RAW RECORDS:
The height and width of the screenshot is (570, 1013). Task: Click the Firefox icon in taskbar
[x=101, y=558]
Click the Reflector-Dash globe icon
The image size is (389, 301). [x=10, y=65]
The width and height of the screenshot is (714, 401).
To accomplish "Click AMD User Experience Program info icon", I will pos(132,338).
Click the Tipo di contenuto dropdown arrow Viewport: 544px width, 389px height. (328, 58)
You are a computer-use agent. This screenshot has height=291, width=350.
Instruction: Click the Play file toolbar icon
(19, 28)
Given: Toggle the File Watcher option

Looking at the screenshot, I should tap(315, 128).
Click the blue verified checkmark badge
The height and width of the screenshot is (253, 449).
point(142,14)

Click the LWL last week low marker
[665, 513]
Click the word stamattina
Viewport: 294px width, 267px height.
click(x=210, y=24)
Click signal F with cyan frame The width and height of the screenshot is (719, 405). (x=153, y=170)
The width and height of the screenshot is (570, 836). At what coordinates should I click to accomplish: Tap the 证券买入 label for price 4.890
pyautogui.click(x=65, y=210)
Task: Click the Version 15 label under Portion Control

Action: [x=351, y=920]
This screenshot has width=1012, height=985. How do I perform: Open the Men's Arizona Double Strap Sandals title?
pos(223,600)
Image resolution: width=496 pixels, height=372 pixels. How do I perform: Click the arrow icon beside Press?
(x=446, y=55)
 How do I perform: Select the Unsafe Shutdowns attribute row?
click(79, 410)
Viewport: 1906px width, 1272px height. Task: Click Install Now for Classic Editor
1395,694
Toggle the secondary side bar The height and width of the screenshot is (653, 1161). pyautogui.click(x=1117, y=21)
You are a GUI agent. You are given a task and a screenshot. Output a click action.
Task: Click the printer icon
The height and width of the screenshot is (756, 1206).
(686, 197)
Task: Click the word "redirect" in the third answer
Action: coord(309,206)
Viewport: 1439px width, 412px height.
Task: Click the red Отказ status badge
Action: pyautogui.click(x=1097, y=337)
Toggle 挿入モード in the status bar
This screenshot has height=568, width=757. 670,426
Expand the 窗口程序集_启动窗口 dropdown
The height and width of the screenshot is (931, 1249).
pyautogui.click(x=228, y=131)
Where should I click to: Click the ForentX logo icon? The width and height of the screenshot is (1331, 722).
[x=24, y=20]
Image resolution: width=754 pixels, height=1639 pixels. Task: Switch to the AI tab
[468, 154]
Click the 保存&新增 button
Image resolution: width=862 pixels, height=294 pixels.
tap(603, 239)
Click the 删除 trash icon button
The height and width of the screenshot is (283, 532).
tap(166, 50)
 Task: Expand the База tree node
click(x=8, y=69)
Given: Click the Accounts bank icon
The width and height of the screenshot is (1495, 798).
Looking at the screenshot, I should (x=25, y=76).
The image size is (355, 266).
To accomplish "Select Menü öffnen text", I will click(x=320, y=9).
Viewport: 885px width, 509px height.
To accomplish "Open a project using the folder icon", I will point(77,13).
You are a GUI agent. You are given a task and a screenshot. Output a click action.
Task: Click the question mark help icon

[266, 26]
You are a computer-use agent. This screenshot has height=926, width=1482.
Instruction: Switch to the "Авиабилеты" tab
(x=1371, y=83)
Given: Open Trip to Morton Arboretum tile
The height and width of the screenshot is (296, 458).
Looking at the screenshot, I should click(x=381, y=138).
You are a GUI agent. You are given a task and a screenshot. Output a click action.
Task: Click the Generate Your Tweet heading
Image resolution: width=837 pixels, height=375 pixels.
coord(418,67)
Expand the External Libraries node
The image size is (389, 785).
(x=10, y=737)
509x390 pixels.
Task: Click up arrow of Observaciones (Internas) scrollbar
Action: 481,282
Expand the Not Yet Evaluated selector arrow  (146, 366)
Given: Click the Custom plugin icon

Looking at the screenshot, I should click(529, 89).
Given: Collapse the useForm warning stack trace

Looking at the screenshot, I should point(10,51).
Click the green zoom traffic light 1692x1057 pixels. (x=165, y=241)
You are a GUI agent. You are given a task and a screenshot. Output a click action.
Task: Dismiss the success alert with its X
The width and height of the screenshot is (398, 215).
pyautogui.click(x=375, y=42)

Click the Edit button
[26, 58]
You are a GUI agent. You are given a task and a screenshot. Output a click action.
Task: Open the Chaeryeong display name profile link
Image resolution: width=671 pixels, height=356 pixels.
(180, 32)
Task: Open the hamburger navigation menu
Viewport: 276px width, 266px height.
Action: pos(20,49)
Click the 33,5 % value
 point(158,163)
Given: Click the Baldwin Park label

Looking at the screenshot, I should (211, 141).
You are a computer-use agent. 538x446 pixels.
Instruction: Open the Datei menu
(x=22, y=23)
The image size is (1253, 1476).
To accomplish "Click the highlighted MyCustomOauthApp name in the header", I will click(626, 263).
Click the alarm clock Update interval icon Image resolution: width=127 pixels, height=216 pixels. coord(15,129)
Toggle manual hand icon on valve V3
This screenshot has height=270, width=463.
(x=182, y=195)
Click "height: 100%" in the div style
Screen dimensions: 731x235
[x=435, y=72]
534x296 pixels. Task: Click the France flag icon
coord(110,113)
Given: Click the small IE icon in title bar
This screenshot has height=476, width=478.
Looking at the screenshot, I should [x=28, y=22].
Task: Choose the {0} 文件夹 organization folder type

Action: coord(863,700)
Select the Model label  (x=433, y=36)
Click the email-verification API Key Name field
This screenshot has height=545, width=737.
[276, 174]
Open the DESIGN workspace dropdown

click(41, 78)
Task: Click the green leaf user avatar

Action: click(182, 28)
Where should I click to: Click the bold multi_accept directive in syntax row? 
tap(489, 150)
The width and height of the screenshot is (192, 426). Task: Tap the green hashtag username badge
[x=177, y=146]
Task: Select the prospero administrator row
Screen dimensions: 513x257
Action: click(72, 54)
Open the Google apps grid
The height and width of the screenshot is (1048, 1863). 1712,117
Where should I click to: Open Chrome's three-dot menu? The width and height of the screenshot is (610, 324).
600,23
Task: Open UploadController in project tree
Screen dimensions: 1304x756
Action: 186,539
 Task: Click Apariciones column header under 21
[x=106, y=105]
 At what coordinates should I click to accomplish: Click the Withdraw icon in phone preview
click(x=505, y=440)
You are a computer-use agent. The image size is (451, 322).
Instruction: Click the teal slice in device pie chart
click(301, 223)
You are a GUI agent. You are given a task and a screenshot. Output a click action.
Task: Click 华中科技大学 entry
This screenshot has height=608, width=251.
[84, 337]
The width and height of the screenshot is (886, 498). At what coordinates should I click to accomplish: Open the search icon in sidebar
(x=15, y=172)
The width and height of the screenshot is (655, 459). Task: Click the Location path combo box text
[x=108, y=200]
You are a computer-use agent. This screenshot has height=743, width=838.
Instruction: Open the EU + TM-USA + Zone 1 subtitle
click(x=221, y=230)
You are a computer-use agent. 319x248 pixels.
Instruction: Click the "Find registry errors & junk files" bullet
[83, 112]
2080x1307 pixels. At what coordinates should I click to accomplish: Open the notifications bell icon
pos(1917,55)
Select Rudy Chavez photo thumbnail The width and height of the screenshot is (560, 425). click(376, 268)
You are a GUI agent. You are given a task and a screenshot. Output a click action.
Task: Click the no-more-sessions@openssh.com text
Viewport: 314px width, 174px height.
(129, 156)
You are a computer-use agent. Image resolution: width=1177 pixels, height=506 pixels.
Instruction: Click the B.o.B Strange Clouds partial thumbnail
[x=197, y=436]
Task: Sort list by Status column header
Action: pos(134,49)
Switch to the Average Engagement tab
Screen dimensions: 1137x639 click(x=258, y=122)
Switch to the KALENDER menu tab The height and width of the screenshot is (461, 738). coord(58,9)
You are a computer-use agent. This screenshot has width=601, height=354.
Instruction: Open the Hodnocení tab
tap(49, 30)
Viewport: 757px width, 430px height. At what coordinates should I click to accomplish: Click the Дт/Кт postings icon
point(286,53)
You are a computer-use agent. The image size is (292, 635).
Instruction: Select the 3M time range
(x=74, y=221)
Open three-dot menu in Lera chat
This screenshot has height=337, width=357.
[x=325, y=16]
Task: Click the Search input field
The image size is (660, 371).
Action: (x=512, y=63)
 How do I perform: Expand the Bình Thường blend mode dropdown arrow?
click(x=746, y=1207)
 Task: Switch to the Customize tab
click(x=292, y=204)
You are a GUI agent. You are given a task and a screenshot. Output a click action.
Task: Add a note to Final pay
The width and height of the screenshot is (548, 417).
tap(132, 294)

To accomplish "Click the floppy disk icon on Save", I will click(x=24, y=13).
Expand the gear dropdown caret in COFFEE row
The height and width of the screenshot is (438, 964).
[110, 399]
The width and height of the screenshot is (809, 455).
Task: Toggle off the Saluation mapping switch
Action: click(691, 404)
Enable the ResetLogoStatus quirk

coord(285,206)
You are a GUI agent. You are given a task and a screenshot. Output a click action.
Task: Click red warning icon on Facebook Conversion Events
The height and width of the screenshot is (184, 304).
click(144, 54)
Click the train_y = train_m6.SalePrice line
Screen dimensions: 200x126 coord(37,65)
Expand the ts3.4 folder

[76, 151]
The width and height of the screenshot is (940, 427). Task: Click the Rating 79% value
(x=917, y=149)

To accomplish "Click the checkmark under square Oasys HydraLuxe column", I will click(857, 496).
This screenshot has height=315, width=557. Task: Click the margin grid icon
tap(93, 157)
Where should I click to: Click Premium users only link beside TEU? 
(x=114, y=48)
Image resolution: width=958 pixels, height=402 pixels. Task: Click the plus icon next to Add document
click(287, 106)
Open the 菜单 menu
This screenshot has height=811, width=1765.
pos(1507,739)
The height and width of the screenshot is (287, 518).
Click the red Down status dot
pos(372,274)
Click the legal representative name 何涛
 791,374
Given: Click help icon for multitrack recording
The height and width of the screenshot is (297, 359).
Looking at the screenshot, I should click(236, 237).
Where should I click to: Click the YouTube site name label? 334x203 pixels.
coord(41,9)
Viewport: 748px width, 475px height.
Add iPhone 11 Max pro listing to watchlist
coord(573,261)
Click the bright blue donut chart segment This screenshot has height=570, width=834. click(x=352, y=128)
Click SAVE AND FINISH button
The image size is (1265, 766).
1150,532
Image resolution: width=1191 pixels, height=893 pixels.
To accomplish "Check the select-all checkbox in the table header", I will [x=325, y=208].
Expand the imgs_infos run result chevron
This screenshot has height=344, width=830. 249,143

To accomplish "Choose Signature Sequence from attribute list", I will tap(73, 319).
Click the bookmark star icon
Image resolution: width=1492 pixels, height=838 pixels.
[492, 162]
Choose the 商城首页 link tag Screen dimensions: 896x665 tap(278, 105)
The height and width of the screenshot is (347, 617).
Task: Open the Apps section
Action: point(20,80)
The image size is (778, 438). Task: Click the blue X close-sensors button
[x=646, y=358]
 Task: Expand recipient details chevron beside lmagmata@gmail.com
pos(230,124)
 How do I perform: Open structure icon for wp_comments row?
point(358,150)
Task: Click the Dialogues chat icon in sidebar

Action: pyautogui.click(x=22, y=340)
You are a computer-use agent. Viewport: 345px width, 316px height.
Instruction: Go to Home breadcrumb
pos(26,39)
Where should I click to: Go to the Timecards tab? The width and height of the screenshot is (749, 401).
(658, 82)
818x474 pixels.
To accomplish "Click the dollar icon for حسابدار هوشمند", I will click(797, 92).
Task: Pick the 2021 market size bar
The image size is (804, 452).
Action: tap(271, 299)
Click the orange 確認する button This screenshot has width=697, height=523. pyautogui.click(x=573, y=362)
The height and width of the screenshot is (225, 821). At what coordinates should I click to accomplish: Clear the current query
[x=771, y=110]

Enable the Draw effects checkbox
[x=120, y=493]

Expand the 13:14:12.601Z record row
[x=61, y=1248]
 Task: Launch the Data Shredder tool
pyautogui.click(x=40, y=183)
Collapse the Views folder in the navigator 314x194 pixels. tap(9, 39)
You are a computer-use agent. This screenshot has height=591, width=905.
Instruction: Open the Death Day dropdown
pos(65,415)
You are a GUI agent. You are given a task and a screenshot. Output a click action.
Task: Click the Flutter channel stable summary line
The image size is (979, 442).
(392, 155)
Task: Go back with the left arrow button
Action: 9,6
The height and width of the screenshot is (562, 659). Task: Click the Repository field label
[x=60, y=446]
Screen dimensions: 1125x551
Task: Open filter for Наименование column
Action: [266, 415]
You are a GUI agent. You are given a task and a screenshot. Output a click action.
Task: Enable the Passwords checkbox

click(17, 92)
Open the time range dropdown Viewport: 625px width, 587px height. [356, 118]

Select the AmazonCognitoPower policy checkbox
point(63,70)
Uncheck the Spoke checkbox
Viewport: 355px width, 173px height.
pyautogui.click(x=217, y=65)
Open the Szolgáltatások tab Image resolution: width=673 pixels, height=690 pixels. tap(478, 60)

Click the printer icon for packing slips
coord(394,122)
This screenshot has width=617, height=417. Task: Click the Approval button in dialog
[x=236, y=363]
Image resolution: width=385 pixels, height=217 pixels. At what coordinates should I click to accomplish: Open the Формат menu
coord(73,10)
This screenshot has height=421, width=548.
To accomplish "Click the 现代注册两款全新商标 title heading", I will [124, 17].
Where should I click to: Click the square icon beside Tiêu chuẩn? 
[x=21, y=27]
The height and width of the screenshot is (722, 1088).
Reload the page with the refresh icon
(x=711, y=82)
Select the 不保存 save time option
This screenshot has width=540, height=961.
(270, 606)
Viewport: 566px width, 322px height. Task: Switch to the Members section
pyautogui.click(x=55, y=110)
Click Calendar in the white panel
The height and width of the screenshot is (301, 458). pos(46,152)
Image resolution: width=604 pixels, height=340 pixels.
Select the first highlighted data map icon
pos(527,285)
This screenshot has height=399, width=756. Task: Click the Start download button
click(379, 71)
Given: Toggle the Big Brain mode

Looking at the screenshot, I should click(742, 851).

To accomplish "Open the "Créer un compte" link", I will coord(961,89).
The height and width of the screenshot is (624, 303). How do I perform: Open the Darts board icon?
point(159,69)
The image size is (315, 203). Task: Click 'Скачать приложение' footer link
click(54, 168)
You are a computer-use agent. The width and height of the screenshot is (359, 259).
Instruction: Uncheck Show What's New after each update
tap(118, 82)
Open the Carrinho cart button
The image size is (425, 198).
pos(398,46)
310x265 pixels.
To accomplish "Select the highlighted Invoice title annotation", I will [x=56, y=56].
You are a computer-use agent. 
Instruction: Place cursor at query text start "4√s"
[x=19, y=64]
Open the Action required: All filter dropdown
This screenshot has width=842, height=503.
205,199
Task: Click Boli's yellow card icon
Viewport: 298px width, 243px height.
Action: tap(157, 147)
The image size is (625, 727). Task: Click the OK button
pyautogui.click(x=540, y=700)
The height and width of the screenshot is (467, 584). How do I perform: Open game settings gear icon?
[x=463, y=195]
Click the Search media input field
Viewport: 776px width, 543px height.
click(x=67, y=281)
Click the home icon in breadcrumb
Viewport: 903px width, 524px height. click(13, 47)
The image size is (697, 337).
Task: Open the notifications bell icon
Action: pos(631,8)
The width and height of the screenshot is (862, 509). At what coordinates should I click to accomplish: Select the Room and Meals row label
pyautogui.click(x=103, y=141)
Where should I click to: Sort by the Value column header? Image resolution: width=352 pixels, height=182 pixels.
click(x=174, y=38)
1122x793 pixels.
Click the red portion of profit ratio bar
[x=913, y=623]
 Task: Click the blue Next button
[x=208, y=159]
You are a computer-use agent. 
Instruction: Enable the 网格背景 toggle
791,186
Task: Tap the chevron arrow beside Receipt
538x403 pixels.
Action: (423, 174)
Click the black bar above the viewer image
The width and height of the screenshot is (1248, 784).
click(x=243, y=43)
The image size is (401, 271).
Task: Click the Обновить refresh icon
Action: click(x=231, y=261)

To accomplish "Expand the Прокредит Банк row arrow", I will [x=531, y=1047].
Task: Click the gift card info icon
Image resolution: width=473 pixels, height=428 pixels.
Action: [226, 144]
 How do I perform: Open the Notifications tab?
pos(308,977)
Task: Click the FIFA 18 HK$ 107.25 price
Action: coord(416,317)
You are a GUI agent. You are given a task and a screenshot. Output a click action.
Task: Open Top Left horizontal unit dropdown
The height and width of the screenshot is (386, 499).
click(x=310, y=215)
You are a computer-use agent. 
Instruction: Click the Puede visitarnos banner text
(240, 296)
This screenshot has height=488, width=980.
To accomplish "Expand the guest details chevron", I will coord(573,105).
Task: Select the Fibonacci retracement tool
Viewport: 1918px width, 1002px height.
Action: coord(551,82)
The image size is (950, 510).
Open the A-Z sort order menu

WHAT THE EXERCISE ASKS: Reproduce the lines starting at the one that contains "Click the bookmark star icon" and stopping after the one that contains "Click the orange", with every "icon" swapped for "symbol" and nothing else altered.

OUTPUT:
Click the bookmark star symbol
Image resolution: width=1492 pixels, height=838 pixels.
[492, 162]
Choose the 商城首页 link tag Screen dimensions: 896x665 tap(278, 105)
The height and width of the screenshot is (347, 617).
Task: Open the Apps section
Action: point(20,80)
The image size is (778, 438). Task: Click the blue X close-sensors button
[x=646, y=358]
 Task: Expand recipient details chevron beside lmagmata@gmail.com
pos(230,124)
 How do I perform: Open structure symbol for wp_comments row?
point(358,150)
Task: Click the Dialogues chat symbol in sidebar

Action: pyautogui.click(x=22, y=340)
You are a computer-use agent. Viewport: 345px width, 316px height.
Instruction: Go to Home breadcrumb
pos(26,39)
Where should I click to: Go to the Timecards tab? The width and height of the screenshot is (749, 401).
(658, 82)
818x474 pixels.
To accomplish "Click the dollar symbol for حسابدار هوشمند", I will click(797, 92).
Task: Pick the 2021 market size bar
The image size is (804, 452).
Action: tap(271, 299)
Click the orange 確認する button This screenshot has width=697, height=523. pyautogui.click(x=573, y=362)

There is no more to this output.